Collect and copy every line below that contains the word "info". Match the case exactly.

* start EXERCISE INPUT *

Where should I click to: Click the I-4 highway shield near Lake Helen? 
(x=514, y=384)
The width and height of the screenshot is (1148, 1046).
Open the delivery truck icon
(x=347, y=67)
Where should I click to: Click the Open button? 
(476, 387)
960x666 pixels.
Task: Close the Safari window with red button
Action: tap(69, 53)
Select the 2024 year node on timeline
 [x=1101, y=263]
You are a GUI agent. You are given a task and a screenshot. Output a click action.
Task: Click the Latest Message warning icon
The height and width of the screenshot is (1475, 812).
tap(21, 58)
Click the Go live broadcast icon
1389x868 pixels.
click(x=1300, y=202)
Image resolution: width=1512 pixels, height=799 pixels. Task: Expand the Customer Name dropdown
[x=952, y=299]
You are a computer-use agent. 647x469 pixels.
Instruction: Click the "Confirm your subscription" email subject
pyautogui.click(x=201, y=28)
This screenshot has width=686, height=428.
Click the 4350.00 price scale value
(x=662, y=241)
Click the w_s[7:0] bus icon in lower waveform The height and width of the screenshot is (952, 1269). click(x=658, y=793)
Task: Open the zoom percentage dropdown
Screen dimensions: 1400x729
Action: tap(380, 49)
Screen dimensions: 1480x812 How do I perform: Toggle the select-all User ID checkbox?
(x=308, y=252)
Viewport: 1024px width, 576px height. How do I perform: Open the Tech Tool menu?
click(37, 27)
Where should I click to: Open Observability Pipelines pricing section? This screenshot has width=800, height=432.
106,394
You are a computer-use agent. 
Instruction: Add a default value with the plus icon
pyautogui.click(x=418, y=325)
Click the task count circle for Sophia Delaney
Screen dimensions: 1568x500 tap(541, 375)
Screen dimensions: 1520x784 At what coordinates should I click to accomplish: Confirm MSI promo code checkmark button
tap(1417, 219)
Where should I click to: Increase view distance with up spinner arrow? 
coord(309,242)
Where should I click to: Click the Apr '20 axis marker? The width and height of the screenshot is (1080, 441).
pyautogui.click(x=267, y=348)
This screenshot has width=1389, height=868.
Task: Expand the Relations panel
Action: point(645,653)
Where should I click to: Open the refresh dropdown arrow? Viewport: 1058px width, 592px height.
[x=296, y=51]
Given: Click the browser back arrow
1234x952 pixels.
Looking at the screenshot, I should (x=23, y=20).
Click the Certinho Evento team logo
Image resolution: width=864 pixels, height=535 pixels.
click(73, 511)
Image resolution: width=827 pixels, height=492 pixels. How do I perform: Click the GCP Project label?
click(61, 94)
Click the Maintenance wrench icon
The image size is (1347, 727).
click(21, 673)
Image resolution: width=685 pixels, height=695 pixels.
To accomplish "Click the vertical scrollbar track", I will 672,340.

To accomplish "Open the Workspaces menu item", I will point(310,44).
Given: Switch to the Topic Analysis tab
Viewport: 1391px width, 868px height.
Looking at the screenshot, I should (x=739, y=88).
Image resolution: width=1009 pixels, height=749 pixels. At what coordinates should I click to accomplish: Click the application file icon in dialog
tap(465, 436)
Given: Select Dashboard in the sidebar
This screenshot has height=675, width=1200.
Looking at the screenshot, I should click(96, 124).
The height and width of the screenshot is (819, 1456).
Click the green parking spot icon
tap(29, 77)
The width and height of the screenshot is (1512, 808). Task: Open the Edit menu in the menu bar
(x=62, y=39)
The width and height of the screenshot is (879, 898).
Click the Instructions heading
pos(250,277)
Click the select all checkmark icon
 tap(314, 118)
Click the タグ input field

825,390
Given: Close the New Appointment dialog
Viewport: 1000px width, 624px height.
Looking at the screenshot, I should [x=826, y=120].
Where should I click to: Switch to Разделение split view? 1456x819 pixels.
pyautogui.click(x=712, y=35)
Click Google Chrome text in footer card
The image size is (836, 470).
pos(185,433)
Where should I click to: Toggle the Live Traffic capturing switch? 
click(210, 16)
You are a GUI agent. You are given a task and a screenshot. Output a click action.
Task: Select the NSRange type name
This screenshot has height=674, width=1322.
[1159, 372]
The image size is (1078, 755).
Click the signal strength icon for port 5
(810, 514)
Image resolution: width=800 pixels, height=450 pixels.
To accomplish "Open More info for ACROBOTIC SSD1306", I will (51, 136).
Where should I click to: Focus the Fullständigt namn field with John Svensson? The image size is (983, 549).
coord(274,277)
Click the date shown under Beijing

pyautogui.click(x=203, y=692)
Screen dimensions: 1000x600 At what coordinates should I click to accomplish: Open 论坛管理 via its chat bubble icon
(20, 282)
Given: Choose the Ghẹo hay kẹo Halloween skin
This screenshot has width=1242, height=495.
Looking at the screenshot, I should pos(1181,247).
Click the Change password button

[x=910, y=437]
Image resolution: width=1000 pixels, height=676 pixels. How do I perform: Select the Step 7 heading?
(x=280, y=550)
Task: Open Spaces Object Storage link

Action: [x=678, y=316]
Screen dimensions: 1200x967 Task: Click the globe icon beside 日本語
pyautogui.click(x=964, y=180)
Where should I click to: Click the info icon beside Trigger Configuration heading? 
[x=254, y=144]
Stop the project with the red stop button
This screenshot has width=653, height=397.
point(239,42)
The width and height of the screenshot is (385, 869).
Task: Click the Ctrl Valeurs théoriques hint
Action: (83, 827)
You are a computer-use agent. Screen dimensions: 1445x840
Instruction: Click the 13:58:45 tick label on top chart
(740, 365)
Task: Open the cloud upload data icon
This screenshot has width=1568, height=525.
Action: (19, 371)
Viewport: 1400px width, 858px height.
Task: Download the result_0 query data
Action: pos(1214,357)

* end EXERCISE INPUT *

**RESPONSE TO THE TASK**
To accomplish "Open More info for ACROBOTIC SSD1306", I will (51, 136).
Where should I click to: Click the info icon beside Trigger Configuration heading? 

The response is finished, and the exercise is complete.